### GOAL OF THE EXERCISE
Give back an exact copy of the entries beneath, minus the pictures.

---

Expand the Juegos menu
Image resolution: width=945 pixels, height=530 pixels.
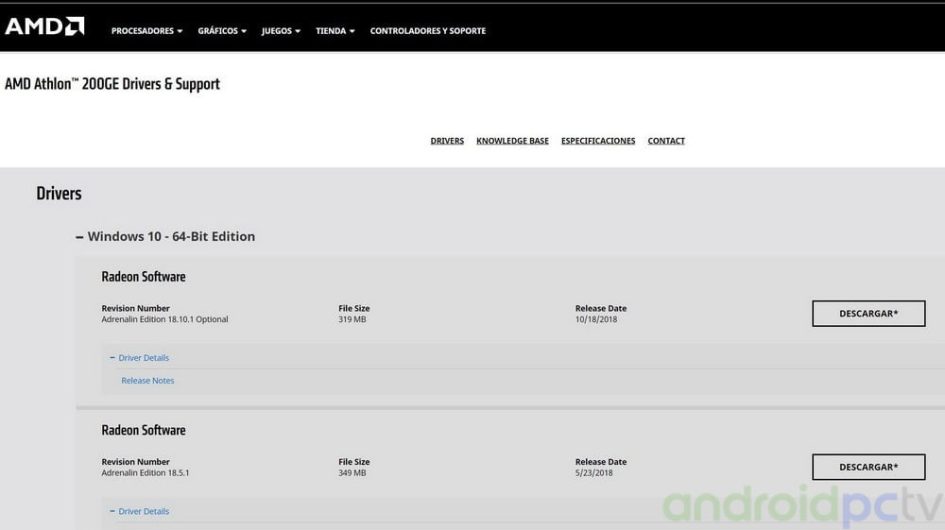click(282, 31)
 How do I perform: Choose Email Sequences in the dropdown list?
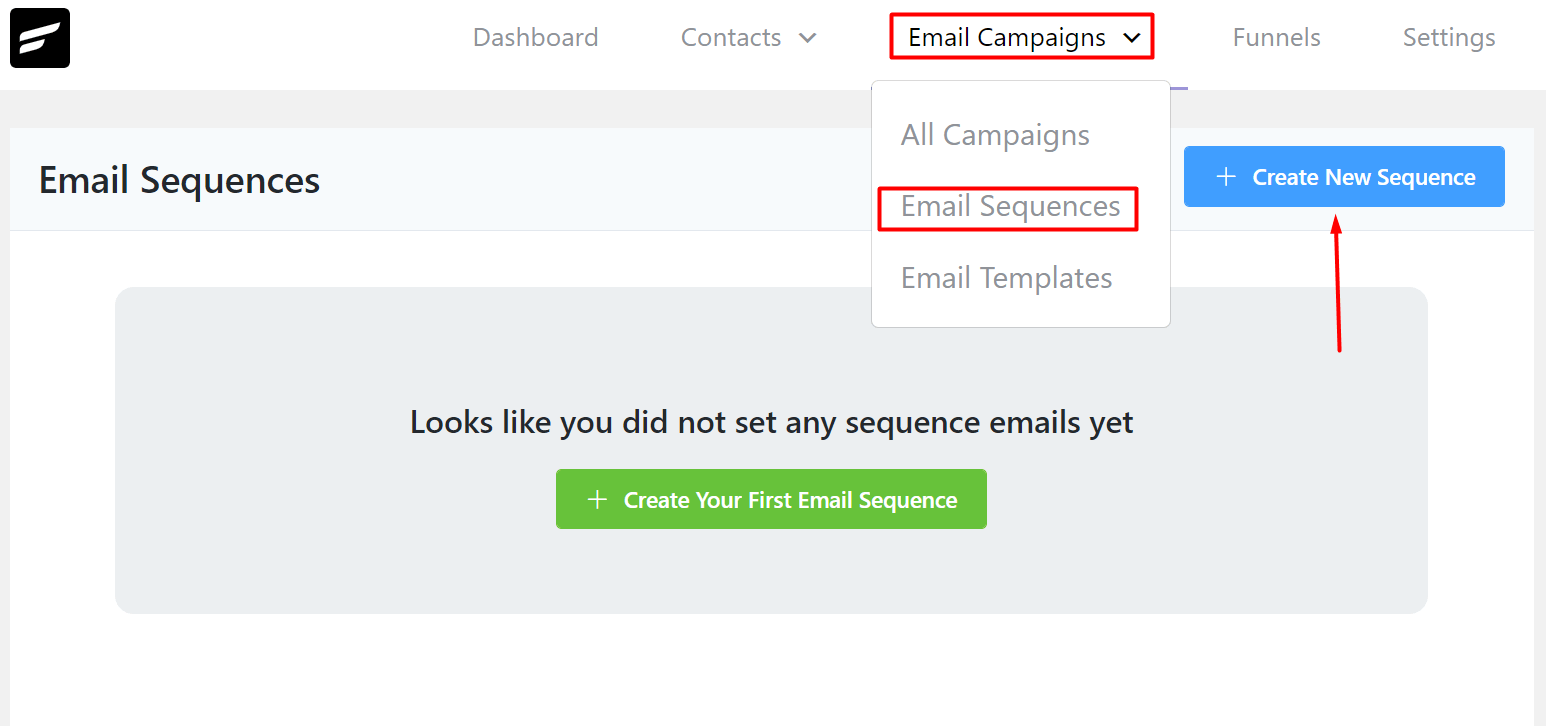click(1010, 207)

---

### EXERCISE ANSWER
Expand the Juegos menu
Image resolution: width=945 pixels, height=530 pixels.
click(282, 31)
 How do I perform: Choose Email Sequences in the dropdown list?
click(1010, 207)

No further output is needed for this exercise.